La fase di sperimentazione pratica ha poi coinvolto alcuni professionisti, selezionati sia in base alla loro lunga esperienza professionale, che al loro livello di competenza (da basso ad alto) nell’utilizzo di Big e Thick Data, anche congiuntamente: Fabrizio Pierandrei, Alessandro Confalonieri e Sara Stangalini, Luca Buttafava e Caterina Ramilli, Agata Brilli, Massimo Randone, Raffaele Boiano e Daniel Nouri.

Grazie al coinvolgimento di tutti questi professionisti che si sono prestati ad essere intervistati, a raccontare le proprie pratiche professionali o ad essere osservati durante lo sviluppo di un esercizio progettuale, DesAI si è arricchito di molte prospettive diverse ad ha iniziato a costruire una prima comprensione di come i designer integrino tipologie miste di dati.

L’utilizzo delle panoramiche restituite dai dati grandi e le storie raccontate dai dati spessi fa ancora fatica a convergere nel processo di design.

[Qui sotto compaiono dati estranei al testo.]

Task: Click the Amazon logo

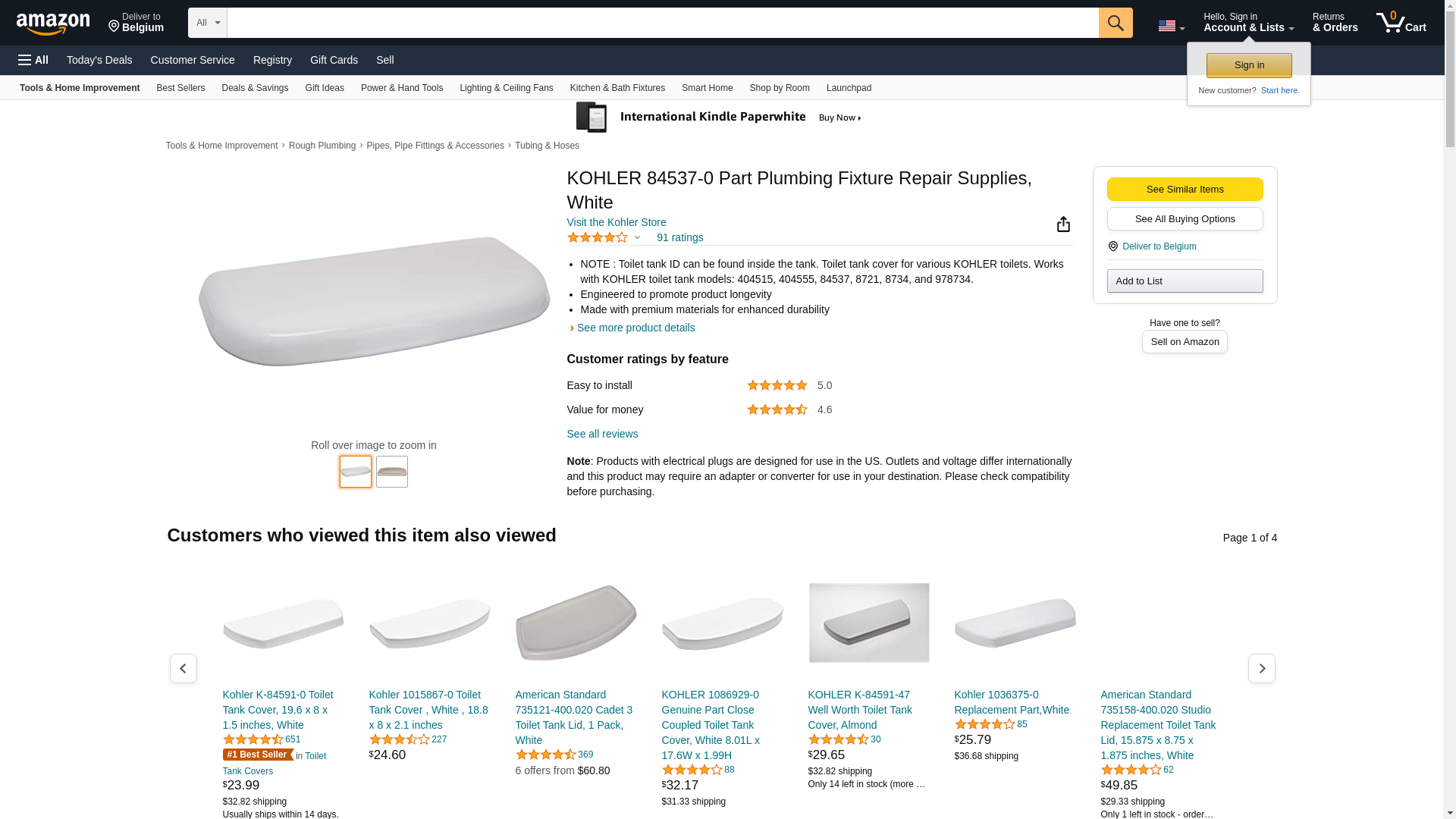Action: click(x=53, y=24)
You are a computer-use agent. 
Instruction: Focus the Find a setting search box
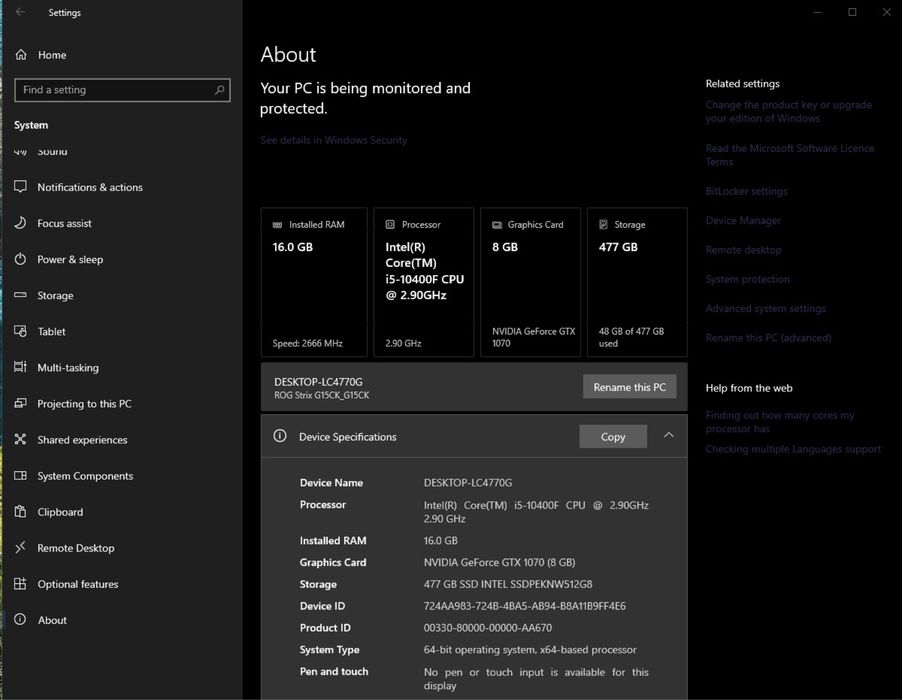[x=115, y=90]
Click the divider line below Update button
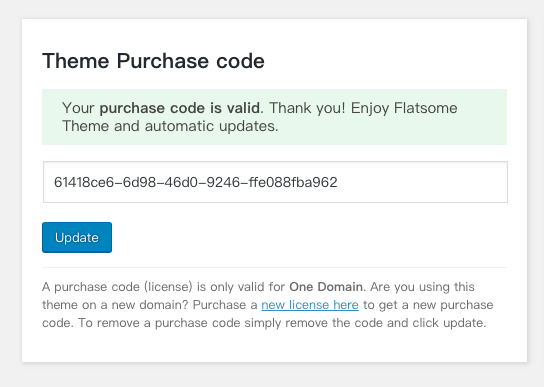Screen dimensions: 544x387 pos(274,267)
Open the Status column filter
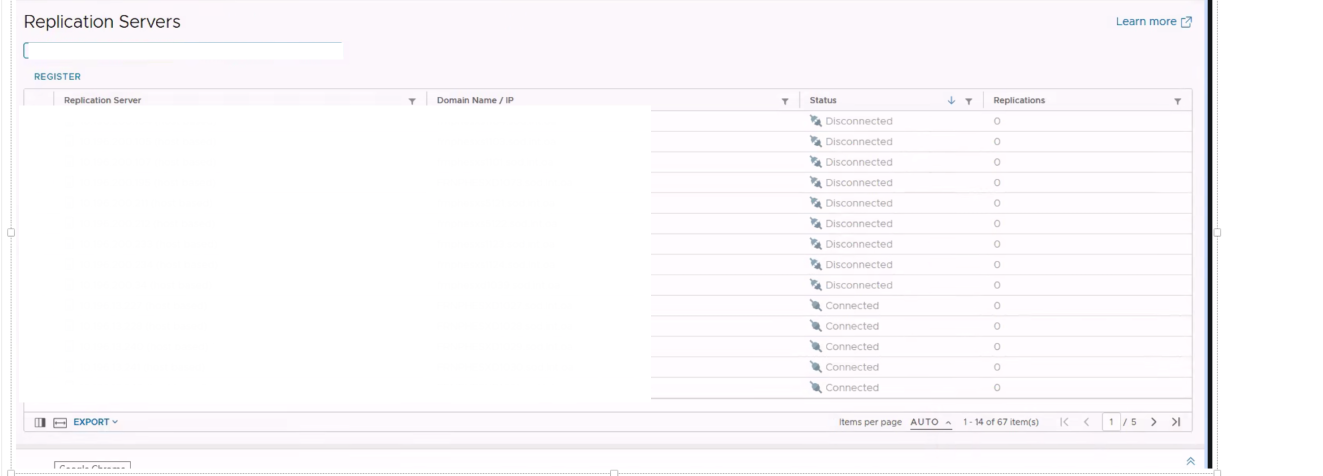Image resolution: width=1323 pixels, height=476 pixels. (x=969, y=101)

Nella loro tipica ricerca delle ragioni nascoste nei comportamenti delle persone, i designer vanno alla ricerca del lato umano dei dati.

I designer non si accontentano (e non si fidano) di una statistica e non accettano di attribuire ai dati la responsabilità di dettare il destino delle persone (vale a dire, ad esempio, decidere in base ai dati chi viene assunto e licenziato, chi viene ammesso all’università e chi no, a chi viene concesso credito e a chi no, come molti casi di applicazione di algoritmi dimostrano).

Per i designer, per poter essere utili, tutti i dati devono diventare Thick. Posti davanti ad un dataset misto, i creativi iniziano un processo di Thickening seguendo il quale anche i dati e gli algoritmi sono spogliati del loro finto velo di oggettività e vengono plasmati in vulnerabilità e rappresentazioni dense, riorientando così il valore dei dati stessi e delle risposte che questi possono fornire, riportando al centro del discorso sui dati il significato del termine umano.